The primary scenario we've discussed is that it's useful for clients to 
know when *it is possible* they have missed something, because the 
container definitely changed while they were traversing its pages, and to 
allow clients to detect this as early as possible during the traversal so 
they can bail early if need be.  I don't think we've talked about the 
inverse case, i.e. "if the container etag is UNchanged, does that 
GUARANTEE that the client missed nothing?" 

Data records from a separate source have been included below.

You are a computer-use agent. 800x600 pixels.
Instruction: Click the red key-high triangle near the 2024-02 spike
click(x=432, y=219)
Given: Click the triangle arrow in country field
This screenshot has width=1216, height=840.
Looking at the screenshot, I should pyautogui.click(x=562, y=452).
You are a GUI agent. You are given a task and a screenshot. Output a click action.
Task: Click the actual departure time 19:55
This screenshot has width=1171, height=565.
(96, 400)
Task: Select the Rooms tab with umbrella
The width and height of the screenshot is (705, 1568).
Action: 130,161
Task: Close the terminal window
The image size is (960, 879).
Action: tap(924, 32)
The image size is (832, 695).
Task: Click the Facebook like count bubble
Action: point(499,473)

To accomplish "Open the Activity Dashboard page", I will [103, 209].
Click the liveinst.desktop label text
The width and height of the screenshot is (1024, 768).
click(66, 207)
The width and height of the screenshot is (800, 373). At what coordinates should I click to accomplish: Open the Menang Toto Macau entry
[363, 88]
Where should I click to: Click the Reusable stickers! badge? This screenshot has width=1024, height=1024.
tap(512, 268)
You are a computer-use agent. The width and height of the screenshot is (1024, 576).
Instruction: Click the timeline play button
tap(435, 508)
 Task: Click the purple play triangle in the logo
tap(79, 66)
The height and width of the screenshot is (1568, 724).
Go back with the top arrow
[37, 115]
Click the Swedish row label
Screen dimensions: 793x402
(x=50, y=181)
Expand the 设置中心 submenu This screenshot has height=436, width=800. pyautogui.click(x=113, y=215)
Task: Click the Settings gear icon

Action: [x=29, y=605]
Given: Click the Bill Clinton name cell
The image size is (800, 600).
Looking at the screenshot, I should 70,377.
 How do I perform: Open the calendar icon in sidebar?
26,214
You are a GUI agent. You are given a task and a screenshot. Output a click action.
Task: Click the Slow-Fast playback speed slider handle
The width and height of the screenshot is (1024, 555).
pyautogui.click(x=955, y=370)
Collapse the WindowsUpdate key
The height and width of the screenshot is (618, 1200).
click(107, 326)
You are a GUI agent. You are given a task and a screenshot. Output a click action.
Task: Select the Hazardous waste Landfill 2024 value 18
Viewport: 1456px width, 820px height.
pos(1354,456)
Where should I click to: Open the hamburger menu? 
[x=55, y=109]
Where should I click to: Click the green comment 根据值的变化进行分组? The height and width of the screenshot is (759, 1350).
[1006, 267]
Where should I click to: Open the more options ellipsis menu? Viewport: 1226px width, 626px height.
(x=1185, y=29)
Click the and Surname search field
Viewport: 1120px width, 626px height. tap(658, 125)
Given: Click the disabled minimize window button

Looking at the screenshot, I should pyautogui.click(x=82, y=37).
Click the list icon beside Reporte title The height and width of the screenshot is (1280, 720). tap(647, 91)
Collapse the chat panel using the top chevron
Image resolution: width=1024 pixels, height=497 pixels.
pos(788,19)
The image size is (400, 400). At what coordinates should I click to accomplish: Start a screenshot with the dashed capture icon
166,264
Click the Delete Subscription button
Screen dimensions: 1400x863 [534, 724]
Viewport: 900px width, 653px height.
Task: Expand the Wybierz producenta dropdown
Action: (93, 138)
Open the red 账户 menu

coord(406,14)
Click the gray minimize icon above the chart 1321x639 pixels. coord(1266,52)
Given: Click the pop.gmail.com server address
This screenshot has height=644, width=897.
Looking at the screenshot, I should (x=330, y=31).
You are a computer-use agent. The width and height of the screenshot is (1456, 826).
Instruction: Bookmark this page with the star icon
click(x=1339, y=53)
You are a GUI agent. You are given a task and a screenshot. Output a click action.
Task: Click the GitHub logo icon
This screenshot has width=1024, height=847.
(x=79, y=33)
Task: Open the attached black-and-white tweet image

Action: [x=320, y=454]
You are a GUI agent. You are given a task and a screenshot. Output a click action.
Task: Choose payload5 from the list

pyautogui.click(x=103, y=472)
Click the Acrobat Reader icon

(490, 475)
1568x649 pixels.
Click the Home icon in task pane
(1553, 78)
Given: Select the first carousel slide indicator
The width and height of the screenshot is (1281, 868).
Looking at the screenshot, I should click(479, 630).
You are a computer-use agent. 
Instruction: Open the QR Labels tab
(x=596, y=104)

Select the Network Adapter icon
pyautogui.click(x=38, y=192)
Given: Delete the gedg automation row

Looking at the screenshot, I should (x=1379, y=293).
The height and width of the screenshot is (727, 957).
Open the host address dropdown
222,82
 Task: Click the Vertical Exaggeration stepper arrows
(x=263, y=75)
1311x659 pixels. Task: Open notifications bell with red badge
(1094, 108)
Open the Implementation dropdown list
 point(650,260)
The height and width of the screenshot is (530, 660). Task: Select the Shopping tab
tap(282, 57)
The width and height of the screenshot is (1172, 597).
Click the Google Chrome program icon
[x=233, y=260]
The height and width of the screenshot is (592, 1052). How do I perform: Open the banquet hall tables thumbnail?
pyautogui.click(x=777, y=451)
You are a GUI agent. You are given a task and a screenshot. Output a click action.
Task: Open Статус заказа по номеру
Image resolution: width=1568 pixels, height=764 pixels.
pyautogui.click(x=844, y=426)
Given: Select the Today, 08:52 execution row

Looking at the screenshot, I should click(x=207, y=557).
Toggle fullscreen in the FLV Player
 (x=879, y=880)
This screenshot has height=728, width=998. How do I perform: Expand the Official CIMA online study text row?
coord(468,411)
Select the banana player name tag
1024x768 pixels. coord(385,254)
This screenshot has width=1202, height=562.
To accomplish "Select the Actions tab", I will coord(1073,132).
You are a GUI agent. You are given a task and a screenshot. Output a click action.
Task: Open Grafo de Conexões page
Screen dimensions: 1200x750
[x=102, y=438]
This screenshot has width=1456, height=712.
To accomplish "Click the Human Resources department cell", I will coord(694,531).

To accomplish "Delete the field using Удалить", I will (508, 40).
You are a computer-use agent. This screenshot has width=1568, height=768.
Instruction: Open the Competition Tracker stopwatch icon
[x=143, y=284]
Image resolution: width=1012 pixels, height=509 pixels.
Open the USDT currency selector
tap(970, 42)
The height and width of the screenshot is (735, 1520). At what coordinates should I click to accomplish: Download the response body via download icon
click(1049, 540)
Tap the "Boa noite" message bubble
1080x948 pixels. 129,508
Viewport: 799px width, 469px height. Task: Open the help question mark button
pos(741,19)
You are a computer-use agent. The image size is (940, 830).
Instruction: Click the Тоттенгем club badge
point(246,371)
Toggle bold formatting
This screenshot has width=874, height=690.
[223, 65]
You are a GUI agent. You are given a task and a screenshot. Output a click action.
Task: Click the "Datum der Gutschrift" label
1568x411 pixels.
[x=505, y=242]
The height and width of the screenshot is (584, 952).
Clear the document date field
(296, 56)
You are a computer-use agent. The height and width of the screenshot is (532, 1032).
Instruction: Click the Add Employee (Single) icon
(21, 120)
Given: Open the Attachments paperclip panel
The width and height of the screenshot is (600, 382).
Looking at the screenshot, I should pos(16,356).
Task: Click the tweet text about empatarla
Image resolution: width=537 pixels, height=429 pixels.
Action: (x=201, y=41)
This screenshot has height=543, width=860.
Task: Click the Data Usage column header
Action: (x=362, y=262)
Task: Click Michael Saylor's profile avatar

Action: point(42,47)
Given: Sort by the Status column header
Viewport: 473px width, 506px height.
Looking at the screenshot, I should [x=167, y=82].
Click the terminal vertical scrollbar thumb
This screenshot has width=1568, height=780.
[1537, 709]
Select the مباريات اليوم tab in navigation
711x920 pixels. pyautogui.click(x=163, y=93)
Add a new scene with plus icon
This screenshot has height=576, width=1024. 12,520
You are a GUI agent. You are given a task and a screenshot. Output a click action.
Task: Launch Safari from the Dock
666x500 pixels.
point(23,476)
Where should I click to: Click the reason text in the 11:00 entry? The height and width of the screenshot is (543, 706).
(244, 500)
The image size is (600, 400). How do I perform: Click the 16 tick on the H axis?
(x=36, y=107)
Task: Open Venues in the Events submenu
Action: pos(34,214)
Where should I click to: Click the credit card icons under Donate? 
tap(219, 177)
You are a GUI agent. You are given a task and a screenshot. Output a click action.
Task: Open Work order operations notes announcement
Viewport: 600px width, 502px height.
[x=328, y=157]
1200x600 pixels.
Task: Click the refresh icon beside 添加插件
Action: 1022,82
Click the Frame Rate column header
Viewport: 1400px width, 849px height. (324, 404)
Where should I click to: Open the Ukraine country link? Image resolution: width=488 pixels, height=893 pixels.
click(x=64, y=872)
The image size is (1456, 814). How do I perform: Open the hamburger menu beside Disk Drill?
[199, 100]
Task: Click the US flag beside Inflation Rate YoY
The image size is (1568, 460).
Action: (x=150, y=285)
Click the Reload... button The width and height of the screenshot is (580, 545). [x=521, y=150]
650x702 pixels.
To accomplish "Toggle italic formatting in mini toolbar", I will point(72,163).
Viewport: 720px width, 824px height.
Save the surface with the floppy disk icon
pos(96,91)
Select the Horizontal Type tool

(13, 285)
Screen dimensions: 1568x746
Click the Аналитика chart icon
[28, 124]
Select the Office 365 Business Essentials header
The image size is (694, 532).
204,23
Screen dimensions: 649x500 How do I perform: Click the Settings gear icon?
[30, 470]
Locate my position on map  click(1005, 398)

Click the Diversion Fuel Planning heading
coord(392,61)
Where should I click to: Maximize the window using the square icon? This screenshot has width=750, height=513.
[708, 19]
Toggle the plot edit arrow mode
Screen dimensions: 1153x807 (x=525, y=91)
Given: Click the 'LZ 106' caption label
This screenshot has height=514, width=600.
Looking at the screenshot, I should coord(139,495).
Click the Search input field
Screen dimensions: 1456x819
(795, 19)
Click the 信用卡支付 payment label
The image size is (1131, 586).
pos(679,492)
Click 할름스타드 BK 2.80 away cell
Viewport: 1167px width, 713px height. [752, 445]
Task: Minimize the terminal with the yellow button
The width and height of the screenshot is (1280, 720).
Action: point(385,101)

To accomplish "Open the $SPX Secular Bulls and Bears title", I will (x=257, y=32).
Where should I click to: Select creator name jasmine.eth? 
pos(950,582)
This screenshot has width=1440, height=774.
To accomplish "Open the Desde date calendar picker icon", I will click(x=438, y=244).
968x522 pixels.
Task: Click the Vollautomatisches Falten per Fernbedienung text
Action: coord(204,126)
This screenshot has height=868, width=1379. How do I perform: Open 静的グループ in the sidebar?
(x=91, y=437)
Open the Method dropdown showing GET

A simple-minded definition might be "if the RDF model in the response 
after traversal is not isomorphic to a snapshot taken prior to traversal 
[regardless of how it is actually implemented, i.e. snapshots are NOT 
required implementations], then the etag MUST have changed".  Defining it 
in terms of the response gets complicated once you add filtering and 
inlining, so defining it in terms of the container's properties including 
its membership/containership is what I was thinking.  A simple argument 
being: since the container itself is an LDPC, it's an LDP-RS, and LDP-RS's 
*are required to have ETags* already (LDP 1.0), if returning that extra 
(but still existing) bit of info on paging allows clients to be more 
efficient at a higher level, why not define the syntax for doing so?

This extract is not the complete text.